• THE PROBLEM:
Your answer must be the exact lines from the one holding "Instruction: Open funding" through the last line of the records below, with no pictures.

• RECORDS SHOWN:
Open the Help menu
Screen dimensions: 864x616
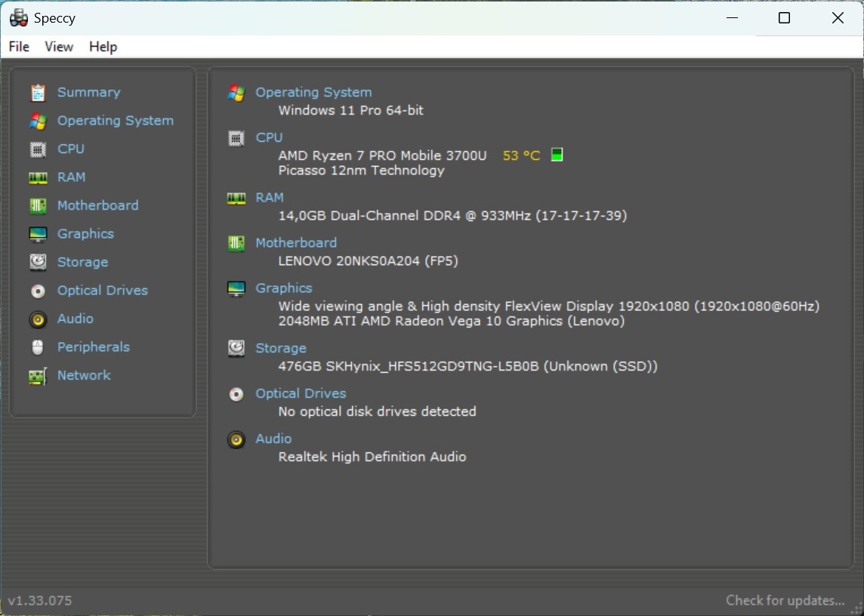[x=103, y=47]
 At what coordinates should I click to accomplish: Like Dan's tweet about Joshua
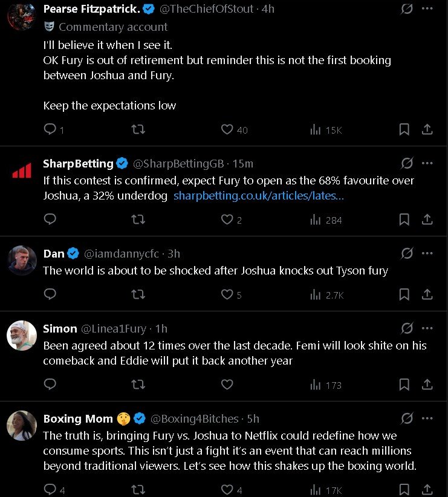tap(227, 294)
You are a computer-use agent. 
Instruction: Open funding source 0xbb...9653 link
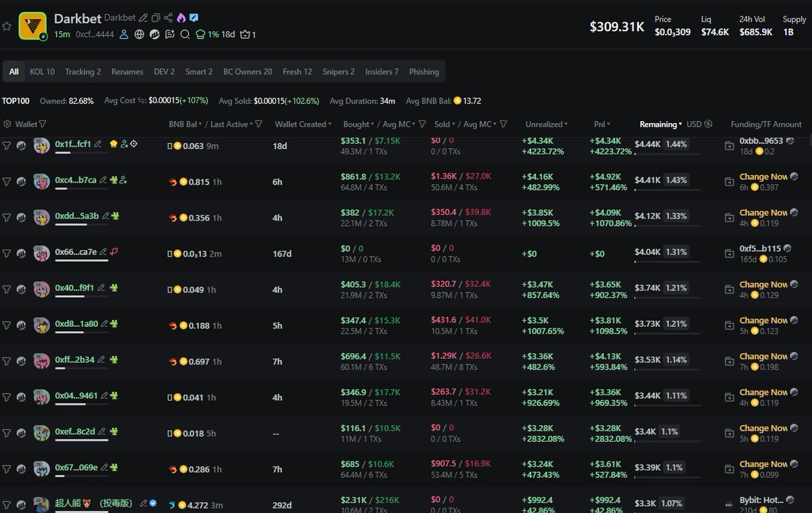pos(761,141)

• RESULT:
Instruction: Open funding source 0xbb...9653 link
pos(761,141)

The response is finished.